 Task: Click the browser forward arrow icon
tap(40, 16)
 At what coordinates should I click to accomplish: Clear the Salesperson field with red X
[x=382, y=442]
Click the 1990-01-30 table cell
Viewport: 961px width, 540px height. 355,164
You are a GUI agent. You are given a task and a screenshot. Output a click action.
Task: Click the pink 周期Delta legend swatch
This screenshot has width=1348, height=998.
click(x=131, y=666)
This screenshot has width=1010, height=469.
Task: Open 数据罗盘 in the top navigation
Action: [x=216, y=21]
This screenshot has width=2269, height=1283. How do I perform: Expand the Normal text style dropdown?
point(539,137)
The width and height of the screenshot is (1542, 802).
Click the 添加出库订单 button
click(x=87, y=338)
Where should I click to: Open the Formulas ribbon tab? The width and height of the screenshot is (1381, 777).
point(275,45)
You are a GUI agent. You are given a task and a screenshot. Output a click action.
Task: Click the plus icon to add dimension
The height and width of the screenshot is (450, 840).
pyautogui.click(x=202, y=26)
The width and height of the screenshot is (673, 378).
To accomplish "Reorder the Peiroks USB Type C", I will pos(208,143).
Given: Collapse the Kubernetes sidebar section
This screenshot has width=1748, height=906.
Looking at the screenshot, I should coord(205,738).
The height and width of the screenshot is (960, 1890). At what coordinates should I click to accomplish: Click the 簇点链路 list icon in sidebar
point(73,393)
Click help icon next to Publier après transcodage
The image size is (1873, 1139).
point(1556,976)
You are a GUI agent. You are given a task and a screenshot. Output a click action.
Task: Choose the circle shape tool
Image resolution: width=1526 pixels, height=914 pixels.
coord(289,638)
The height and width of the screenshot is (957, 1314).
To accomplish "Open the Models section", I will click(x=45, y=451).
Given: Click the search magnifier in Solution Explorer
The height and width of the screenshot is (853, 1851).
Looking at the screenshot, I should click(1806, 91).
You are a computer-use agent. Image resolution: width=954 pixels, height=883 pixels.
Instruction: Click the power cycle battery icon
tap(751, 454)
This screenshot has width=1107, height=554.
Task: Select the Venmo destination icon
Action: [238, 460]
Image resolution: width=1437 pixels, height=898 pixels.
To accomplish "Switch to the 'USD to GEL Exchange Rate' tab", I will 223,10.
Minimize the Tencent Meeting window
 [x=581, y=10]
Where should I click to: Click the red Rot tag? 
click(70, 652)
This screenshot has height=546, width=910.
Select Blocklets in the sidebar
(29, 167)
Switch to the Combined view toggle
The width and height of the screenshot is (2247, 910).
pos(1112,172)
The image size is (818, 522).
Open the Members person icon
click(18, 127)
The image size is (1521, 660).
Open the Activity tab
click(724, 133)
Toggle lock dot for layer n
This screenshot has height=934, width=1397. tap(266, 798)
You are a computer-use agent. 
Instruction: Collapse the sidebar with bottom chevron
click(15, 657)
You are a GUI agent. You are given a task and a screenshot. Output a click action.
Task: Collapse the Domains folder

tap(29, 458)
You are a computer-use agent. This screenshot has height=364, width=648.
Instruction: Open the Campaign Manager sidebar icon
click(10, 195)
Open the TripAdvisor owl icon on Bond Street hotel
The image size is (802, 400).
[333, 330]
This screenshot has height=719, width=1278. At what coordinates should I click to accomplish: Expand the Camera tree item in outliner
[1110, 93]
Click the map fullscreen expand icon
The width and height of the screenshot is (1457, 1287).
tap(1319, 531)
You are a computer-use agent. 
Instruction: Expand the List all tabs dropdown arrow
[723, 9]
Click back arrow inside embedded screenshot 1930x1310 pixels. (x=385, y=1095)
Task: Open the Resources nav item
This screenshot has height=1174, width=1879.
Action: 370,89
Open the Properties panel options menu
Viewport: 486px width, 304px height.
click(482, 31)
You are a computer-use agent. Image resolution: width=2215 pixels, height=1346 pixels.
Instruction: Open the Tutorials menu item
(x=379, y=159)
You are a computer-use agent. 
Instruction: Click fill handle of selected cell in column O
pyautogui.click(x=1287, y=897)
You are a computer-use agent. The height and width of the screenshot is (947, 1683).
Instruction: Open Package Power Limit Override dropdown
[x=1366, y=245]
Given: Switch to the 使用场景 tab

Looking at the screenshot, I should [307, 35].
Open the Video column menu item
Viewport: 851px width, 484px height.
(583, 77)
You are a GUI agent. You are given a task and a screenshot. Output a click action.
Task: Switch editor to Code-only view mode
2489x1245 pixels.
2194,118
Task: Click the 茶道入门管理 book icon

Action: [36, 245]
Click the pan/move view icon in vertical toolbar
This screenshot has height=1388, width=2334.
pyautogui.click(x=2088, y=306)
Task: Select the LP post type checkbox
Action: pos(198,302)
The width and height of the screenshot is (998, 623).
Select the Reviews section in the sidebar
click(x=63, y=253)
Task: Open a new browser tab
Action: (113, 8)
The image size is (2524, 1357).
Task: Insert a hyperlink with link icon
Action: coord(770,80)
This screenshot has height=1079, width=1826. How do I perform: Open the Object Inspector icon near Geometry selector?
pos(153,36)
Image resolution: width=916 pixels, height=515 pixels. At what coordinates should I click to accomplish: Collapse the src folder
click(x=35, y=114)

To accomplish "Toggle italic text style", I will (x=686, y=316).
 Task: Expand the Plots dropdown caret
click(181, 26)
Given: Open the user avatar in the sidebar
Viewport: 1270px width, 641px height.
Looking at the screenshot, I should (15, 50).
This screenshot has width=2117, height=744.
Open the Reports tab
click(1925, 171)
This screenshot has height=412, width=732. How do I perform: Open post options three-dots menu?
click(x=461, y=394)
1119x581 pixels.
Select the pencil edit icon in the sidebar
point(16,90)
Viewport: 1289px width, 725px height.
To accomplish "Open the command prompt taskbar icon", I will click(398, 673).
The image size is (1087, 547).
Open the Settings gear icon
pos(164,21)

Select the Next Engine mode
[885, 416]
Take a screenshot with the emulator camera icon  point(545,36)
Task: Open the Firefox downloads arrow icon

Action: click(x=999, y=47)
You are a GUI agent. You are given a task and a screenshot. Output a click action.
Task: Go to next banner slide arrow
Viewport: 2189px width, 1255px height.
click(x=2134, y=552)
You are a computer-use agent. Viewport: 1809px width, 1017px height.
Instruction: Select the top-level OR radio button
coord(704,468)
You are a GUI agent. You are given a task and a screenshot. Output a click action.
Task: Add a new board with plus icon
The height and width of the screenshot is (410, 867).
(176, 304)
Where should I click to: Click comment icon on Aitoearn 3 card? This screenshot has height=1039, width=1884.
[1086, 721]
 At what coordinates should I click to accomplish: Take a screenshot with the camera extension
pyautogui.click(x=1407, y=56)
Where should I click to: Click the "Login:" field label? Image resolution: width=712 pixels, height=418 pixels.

****************

◆ Your objective: Every line in the records has to be written out again exactly.

◆ Worked solution:
 Task: Click the browser forward arrow icon
tap(40, 16)
 At what coordinates should I click to accomplish: Clear the Salesperson field with red X
[x=382, y=442]
Click the 1990-01-30 table cell
Viewport: 961px width, 540px height. 355,164
You are a GUI agent. You are given a task and a screenshot. Output a click action.
Task: Click the pink 周期Delta legend swatch
This screenshot has width=1348, height=998.
click(x=131, y=666)
This screenshot has width=1010, height=469.
Task: Open 数据罗盘 in the top navigation
Action: [x=216, y=21]
This screenshot has width=2269, height=1283. How do I perform: Expand the Normal text style dropdown?
point(539,137)
The width and height of the screenshot is (1542, 802).
Click the 添加出库订单 button
click(x=87, y=338)
Where should I click to: Open the Formulas ribbon tab? The width and height of the screenshot is (1381, 777).
point(275,45)
You are a GUI agent. You are given a task and a screenshot. Output a click action.
Task: Click the plus icon to add dimension
The height and width of the screenshot is (450, 840).
pyautogui.click(x=202, y=26)
The width and height of the screenshot is (673, 378).
To accomplish "Reorder the Peiroks USB Type C", I will pos(208,143).
Given: Collapse the Kubernetes sidebar section
This screenshot has width=1748, height=906.
Looking at the screenshot, I should coord(205,738).
The height and width of the screenshot is (960, 1890). At what coordinates should I click to accomplish: Click the 簇点链路 list icon in sidebar
point(73,393)
Click help icon next to Publier après transcodage
The image size is (1873, 1139).
point(1556,976)
You are a GUI agent. You are given a task and a screenshot. Output a click action.
Task: Choose the circle shape tool
Image resolution: width=1526 pixels, height=914 pixels.
coord(289,638)
The height and width of the screenshot is (957, 1314).
To accomplish "Open the Models section", I will click(x=45, y=451).
Given: Click the search magnifier in Solution Explorer
The height and width of the screenshot is (853, 1851).
Looking at the screenshot, I should click(1806, 91).
You are a computer-use agent. Image resolution: width=954 pixels, height=883 pixels.
Instruction: Click the power cycle battery icon
tap(751, 454)
This screenshot has width=1107, height=554.
Task: Select the Venmo destination icon
Action: [238, 460]
Image resolution: width=1437 pixels, height=898 pixels.
To accomplish "Switch to the 'USD to GEL Exchange Rate' tab", I will 223,10.
Minimize the Tencent Meeting window
 [x=581, y=10]
Where should I click to: Click the red Rot tag? 
click(70, 652)
This screenshot has height=546, width=910.
Select Blocklets in the sidebar
(29, 167)
Switch to the Combined view toggle
The width and height of the screenshot is (2247, 910).
pos(1112,172)
The image size is (818, 522).
Open the Members person icon
click(18, 127)
The image size is (1521, 660).
Open the Activity tab
click(724, 133)
Toggle lock dot for layer n
This screenshot has height=934, width=1397. tap(266, 798)
You are a computer-use agent. 
Instruction: Collapse the sidebar with bottom chevron
click(15, 657)
You are a GUI agent. You are given a task and a screenshot. Output a click action.
Task: Collapse the Domains folder

tap(29, 458)
You are a computer-use agent. This screenshot has height=364, width=648.
Instruction: Open the Campaign Manager sidebar icon
click(10, 195)
Open the TripAdvisor owl icon on Bond Street hotel
The image size is (802, 400).
[333, 330]
This screenshot has height=719, width=1278. At what coordinates should I click to accomplish: Expand the Camera tree item in outliner
[1110, 93]
Click the map fullscreen expand icon
The width and height of the screenshot is (1457, 1287).
tap(1319, 531)
You are a computer-use agent. 
Instruction: Expand the List all tabs dropdown arrow
[723, 9]
Click back arrow inside embedded screenshot 1930x1310 pixels. (x=385, y=1095)
Task: Open the Resources nav item
This screenshot has height=1174, width=1879.
Action: 370,89
Open the Properties panel options menu
Viewport: 486px width, 304px height.
click(482, 31)
You are a computer-use agent. Image resolution: width=2215 pixels, height=1346 pixels.
Instruction: Open the Tutorials menu item
(x=379, y=159)
You are a computer-use agent. 
Instruction: Click fill handle of selected cell in column O
pyautogui.click(x=1287, y=897)
You are a computer-use agent. The height and width of the screenshot is (947, 1683).
Instruction: Open Package Power Limit Override dropdown
[x=1366, y=245]
Given: Switch to the 使用场景 tab

Looking at the screenshot, I should [307, 35].
Open the Video column menu item
Viewport: 851px width, 484px height.
(583, 77)
You are a GUI agent. You are given a task and a screenshot. Output a click action.
Task: Switch editor to Code-only view mode
2489x1245 pixels.
2194,118
Task: Click the 茶道入门管理 book icon

Action: [36, 245]
Click the pan/move view icon in vertical toolbar
This screenshot has height=1388, width=2334.
pyautogui.click(x=2088, y=306)
Task: Select the LP post type checkbox
Action: pos(198,302)
The width and height of the screenshot is (998, 623).
Select the Reviews section in the sidebar
click(x=63, y=253)
Task: Open a new browser tab
Action: (113, 8)
The image size is (2524, 1357).
Task: Insert a hyperlink with link icon
Action: coord(770,80)
This screenshot has height=1079, width=1826. How do I perform: Open the Object Inspector icon near Geometry selector?
pos(153,36)
Image resolution: width=916 pixels, height=515 pixels. At what coordinates should I click to accomplish: Collapse the src folder
click(x=35, y=114)

To accomplish "Toggle italic text style", I will (x=686, y=316).
 Task: Expand the Plots dropdown caret
click(181, 26)
Given: Open the user avatar in the sidebar
Viewport: 1270px width, 641px height.
Looking at the screenshot, I should (15, 50).
This screenshot has width=2117, height=744.
Open the Reports tab
click(1925, 171)
This screenshot has height=412, width=732. How do I perform: Open post options three-dots menu?
click(x=461, y=394)
1119x581 pixels.
Select the pencil edit icon in the sidebar
point(16,90)
Viewport: 1289px width, 725px height.
To accomplish "Open the command prompt taskbar icon", I will click(398, 673).
The image size is (1087, 547).
Open the Settings gear icon
pos(164,21)

Select the Next Engine mode
[885, 416]
Take a screenshot with the emulator camera icon  point(545,36)
Task: Open the Firefox downloads arrow icon

Action: click(x=999, y=47)
You are a GUI agent. You are given a task and a screenshot. Output a click action.
Task: Go to next banner slide arrow
Viewport: 2189px width, 1255px height.
click(x=2134, y=552)
You are a computer-use agent. Viewport: 1809px width, 1017px height.
Instruction: Select the top-level OR radio button
coord(704,468)
You are a GUI agent. You are given a task and a screenshot. Output a click action.
Task: Add a new board with plus icon
The height and width of the screenshot is (410, 867).
(176, 304)
Where should I click to: Click comment icon on Aitoearn 3 card? This screenshot has height=1039, width=1884.
[1086, 721]
 At what coordinates should I click to accomplish: Take a screenshot with the camera extension
pyautogui.click(x=1407, y=56)
Where should I click to: Click the "Login:" field label? Image resolution: width=712 pixels, height=418 pixels.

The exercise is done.